(INFORMATION SHOWN begins)
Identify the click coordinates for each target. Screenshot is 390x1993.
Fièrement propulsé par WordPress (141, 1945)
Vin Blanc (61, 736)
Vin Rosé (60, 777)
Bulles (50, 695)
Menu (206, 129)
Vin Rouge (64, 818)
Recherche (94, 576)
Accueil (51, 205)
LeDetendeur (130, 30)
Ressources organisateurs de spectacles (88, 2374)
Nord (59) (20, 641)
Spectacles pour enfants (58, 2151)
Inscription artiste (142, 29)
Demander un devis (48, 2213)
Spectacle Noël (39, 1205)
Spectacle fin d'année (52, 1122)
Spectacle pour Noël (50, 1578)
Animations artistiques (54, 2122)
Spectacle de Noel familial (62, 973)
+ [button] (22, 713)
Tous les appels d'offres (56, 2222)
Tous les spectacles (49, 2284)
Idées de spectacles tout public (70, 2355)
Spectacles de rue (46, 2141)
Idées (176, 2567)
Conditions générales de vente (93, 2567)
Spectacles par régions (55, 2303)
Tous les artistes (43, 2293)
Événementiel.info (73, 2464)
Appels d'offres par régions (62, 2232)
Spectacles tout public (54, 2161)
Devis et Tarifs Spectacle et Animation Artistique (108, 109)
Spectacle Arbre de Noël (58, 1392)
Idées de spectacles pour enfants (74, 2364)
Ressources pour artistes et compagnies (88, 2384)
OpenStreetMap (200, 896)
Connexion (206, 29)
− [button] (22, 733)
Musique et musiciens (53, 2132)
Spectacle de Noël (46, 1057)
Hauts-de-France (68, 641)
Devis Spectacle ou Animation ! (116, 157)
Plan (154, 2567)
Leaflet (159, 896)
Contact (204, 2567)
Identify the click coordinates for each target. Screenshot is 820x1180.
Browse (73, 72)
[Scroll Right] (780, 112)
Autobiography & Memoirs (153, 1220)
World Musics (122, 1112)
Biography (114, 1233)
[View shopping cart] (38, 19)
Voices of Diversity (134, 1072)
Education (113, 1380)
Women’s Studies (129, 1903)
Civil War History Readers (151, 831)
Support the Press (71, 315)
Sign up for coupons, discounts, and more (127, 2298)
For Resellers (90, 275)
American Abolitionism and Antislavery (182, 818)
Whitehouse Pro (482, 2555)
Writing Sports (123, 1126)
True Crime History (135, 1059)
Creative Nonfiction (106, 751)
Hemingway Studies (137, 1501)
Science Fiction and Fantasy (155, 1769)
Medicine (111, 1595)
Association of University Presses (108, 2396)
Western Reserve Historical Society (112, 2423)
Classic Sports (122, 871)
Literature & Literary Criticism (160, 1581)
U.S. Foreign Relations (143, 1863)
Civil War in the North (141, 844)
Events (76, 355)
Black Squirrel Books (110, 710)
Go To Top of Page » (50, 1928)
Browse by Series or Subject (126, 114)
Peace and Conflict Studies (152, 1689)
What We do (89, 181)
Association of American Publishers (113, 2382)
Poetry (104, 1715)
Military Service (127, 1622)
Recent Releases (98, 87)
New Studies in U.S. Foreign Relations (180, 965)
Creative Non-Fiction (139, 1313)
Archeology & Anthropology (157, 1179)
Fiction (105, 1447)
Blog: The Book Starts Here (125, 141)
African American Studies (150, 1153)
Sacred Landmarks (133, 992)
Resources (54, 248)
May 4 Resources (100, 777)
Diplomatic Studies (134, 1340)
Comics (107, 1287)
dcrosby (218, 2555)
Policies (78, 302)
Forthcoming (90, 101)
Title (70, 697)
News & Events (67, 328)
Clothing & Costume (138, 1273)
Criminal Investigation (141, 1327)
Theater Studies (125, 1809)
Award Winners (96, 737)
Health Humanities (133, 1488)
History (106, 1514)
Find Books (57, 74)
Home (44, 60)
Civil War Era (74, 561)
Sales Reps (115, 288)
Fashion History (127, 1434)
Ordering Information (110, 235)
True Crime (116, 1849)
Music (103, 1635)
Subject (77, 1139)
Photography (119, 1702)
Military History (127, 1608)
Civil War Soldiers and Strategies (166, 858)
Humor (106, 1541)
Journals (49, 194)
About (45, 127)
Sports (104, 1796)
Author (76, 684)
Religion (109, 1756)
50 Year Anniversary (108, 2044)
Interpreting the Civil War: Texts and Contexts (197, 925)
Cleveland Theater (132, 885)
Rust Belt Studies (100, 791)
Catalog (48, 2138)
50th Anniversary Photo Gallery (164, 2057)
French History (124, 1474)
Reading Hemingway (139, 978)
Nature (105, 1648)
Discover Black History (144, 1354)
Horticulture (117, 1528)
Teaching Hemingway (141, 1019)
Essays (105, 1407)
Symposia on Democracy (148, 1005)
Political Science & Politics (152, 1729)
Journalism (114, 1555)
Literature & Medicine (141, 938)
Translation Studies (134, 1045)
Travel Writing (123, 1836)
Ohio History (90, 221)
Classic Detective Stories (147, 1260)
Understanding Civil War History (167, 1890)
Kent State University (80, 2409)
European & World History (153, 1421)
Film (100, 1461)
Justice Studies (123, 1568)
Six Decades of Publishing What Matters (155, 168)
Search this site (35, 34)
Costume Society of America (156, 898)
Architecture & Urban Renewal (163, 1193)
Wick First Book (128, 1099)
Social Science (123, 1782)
(INFORMATION SHOWN ends)
▸ **ABOUT THIS EXERCISE**
Nothing but the lines from the one with "Architecture & Urban Renewal (163, 1193)" through the final line of the records may appear in the answer, and each must be transcribed exactly.

▸ **RESULT**
Architecture & Urban Renewal (163, 1193)
Wick First Book (128, 1099)
Social Science (123, 1782)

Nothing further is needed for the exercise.